Sunday, September 9, 2012

Makefiles: pattern-specific example


Pattern-specific macros work in a similar manner to target-specific macros, but instead of being defined for a target they are defined for a pattern and then will be applied to all targets that match that pattern.

The below example shows a pattern-specific macro.  The last line says that for any target that begins with f followed by anything (that's the % wildcard) VAR has the value starts with f.

.PHONY: all foo bar baz

VAR = global scope

all: foo bar
   @echo In $@ VAR is $(VAR)

foo:
   @echo In $@ VAR is $(VAR)

bar: VAR = local scope
bar: baz
   @echo In $@ VAR is $(VAR)

baz:
   @echo In $@ VAR is $(VAR)

┄┄┄┄┄┄┄┄┄┄┄┄┄┄┄┄┄┄┄┄

**Prompt:** Pick up the blog post about pattern-specific Makefile macros after its last line and keep writing it.

┄┄┄┄┄┄┄┄┄┄┄┄┄┄┄┄┄┄┄┄

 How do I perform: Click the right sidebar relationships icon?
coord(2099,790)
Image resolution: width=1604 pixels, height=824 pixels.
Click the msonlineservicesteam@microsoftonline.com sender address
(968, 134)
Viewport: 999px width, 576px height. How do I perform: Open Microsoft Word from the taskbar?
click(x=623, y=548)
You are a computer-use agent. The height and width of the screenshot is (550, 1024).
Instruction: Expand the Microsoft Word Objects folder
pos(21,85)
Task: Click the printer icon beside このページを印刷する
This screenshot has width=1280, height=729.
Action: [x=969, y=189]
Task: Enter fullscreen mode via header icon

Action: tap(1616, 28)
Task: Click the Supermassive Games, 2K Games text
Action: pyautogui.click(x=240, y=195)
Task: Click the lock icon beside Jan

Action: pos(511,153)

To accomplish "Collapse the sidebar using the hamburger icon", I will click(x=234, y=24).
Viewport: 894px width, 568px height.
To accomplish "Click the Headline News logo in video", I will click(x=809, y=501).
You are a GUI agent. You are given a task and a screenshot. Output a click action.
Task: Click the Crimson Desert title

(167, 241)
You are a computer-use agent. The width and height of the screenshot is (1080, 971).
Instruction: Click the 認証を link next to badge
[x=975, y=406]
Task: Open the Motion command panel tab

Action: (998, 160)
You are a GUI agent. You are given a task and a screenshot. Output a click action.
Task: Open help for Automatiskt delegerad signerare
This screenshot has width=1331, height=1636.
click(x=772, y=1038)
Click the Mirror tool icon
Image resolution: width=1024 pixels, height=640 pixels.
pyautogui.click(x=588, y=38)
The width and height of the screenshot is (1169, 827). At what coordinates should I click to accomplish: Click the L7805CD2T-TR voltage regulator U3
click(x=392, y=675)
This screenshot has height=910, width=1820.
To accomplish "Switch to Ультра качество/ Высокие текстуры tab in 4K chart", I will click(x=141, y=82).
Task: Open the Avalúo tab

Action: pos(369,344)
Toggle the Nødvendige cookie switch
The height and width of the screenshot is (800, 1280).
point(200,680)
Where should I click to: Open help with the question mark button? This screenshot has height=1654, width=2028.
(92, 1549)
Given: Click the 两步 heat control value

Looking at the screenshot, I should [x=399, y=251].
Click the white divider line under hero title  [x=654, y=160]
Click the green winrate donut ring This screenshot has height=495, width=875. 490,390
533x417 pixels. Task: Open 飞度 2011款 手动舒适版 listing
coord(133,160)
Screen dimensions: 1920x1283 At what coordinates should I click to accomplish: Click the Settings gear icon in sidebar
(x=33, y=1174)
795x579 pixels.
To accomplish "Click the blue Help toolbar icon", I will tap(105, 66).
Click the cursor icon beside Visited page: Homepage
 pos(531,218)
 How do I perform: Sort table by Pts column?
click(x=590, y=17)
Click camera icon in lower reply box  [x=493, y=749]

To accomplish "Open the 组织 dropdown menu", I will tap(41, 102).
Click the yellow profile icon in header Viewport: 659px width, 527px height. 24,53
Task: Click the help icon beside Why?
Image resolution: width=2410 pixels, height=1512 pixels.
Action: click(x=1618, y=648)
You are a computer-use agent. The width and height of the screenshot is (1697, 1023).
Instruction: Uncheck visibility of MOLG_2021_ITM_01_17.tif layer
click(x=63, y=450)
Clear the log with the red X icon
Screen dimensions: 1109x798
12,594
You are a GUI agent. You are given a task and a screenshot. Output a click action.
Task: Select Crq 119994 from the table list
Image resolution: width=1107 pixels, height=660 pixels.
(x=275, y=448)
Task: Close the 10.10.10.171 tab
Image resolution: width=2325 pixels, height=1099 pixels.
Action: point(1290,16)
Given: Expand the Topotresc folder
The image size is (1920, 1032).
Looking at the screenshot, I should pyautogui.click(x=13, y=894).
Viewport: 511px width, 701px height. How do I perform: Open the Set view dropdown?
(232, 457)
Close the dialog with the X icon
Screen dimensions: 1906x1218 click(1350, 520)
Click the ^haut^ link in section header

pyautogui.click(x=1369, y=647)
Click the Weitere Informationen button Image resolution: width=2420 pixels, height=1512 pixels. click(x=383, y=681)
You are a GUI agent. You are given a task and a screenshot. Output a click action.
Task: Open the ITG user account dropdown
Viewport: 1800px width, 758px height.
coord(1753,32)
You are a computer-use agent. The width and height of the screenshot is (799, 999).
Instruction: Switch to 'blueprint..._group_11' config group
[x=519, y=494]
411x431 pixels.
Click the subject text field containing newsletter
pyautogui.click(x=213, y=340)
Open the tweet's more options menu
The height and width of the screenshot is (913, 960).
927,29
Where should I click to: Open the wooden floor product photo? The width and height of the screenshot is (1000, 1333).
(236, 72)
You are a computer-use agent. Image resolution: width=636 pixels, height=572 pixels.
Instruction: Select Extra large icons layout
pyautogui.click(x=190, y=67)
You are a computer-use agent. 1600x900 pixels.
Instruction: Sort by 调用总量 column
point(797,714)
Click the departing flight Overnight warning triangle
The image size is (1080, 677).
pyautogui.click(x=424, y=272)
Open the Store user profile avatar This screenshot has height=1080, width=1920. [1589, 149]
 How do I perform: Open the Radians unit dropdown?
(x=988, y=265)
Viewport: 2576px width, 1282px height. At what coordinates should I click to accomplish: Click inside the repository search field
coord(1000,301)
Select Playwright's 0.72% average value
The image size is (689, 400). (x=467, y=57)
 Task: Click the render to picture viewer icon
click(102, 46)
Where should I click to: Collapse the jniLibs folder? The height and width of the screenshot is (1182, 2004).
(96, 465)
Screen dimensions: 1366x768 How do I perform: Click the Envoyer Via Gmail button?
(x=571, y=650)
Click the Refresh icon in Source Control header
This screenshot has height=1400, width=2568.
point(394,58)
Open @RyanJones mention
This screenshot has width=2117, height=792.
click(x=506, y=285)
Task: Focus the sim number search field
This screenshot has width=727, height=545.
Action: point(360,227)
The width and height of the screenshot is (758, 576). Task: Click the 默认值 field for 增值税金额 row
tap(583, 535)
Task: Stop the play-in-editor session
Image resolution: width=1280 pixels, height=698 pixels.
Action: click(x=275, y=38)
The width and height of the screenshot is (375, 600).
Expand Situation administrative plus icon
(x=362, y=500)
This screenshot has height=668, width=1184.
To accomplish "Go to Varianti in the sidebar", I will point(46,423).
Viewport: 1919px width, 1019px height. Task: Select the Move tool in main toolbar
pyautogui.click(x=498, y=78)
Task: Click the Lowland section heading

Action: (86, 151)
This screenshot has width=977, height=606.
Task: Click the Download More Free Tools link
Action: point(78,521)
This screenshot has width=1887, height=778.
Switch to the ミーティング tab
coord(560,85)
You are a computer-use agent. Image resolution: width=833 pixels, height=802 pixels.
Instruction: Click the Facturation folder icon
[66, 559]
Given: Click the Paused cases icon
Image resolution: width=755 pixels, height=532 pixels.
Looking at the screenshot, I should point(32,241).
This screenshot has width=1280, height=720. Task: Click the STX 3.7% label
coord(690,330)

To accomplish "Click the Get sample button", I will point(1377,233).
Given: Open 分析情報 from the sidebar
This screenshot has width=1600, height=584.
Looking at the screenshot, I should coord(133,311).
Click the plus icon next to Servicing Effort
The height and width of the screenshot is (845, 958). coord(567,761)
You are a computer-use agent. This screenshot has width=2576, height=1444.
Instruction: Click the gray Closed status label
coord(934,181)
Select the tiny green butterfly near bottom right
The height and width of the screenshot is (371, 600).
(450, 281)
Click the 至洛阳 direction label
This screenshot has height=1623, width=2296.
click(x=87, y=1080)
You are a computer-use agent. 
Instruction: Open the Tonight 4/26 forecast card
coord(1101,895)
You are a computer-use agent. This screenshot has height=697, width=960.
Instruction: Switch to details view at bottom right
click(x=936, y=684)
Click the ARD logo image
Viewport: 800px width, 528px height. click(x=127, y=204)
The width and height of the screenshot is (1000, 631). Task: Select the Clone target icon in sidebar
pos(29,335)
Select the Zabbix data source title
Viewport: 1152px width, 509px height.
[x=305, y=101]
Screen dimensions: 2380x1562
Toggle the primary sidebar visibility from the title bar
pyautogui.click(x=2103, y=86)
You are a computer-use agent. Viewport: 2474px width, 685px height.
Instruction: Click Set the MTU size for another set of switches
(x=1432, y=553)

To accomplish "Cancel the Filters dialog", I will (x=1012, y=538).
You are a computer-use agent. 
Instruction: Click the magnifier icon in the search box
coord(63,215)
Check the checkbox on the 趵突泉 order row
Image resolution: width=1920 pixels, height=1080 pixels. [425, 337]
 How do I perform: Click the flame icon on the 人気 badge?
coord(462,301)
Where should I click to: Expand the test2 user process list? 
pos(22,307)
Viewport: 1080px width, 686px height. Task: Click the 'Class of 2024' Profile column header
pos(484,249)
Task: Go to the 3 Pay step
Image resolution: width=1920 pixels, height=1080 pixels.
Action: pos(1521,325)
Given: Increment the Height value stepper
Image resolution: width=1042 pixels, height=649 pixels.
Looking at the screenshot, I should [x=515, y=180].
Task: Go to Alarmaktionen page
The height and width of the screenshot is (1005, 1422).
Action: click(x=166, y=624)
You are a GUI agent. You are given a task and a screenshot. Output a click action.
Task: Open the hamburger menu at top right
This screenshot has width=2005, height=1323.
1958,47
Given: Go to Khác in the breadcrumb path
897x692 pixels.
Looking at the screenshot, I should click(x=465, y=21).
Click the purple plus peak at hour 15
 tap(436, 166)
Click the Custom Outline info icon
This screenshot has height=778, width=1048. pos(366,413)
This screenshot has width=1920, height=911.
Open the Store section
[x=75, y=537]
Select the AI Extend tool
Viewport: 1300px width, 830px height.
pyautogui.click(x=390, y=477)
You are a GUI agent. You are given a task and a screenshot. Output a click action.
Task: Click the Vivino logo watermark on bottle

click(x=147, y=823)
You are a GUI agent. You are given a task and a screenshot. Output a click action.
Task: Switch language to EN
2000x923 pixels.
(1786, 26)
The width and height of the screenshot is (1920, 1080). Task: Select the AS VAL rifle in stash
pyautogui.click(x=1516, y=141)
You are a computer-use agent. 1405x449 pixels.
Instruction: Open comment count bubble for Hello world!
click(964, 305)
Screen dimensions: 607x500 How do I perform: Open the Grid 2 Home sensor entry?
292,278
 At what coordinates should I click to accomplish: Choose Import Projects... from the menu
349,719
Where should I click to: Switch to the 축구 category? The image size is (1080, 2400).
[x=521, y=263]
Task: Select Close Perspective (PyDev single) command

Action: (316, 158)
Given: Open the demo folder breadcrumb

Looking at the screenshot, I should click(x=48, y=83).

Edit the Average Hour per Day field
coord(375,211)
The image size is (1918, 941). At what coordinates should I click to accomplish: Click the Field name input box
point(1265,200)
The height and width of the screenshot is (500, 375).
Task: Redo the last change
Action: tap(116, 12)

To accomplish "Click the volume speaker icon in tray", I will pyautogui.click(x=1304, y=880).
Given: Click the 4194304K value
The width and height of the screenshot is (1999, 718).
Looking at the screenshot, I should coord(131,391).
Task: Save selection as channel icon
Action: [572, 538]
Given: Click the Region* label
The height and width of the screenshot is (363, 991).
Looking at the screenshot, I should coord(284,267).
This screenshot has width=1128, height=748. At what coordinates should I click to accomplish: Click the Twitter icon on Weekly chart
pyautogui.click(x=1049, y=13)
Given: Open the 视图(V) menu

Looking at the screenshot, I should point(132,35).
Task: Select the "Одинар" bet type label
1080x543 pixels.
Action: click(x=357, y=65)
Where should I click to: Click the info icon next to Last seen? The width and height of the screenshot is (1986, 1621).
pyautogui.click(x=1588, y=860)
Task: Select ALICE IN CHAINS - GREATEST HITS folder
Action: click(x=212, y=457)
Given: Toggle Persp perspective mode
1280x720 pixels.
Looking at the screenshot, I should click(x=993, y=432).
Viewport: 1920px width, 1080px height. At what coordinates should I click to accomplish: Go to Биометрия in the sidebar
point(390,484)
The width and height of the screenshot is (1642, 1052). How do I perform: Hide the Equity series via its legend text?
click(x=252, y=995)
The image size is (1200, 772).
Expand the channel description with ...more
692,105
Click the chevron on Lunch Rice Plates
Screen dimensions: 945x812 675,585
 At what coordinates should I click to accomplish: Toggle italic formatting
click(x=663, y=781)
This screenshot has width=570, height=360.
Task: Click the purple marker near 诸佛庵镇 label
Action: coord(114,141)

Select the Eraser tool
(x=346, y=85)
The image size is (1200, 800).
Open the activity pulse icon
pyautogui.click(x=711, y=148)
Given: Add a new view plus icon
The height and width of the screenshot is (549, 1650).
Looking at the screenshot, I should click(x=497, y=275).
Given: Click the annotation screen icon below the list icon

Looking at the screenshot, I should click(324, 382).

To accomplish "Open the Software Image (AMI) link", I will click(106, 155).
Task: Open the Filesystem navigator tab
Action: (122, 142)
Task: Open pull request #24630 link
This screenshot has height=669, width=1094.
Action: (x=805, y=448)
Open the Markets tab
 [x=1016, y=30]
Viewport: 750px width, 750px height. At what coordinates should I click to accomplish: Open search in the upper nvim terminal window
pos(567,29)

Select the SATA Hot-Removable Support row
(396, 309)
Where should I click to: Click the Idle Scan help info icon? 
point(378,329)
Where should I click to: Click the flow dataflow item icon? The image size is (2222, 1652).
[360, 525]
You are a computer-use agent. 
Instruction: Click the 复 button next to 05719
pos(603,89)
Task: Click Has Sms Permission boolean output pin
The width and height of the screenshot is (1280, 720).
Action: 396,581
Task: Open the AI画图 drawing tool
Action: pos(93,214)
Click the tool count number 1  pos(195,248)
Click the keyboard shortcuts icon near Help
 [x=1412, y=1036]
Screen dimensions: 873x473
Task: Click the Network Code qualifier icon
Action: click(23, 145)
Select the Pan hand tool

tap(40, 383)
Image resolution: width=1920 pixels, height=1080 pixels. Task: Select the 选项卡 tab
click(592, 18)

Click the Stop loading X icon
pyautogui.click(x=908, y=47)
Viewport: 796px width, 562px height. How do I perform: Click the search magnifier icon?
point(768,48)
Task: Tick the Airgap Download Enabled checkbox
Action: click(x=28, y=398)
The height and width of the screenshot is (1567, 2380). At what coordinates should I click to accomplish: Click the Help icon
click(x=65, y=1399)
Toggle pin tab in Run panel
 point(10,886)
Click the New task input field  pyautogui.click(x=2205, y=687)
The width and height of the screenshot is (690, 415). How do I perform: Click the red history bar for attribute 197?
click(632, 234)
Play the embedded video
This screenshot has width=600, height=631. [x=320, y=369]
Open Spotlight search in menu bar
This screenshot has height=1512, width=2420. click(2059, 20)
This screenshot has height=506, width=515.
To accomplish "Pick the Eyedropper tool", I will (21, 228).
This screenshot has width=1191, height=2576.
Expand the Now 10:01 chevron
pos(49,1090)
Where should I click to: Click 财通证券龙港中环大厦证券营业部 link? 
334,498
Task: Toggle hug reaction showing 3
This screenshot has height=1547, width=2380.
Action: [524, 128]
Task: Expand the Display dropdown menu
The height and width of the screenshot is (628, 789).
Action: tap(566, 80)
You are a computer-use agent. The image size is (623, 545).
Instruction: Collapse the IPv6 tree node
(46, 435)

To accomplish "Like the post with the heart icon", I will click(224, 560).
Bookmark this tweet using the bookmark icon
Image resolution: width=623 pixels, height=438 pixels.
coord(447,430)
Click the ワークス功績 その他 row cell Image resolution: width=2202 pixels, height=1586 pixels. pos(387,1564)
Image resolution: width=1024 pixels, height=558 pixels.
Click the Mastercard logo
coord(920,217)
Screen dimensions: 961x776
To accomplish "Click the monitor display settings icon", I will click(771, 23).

┄┄┄┄┄┄┄┄┄┄┄┄┄┄┄┄┄┄┄┄

**Right answer:**
f%: VAR = starts with f

Now if you run make you get the following output:

In foo VAR is starts with f
In baz VAR is local scope
In bar VAR is local scope
In all VAR is global scope

This is the same as above except that in the rule for foo the value of VAR has been set to starts with f by the pattern-specific definition.

It's worth noting that this is unrelated to normal GNU Make pattern rules.  The pattern-specific macro definition can be used to change the value of a macro in a normal rule (as above).  It can also be used with a pattern rule.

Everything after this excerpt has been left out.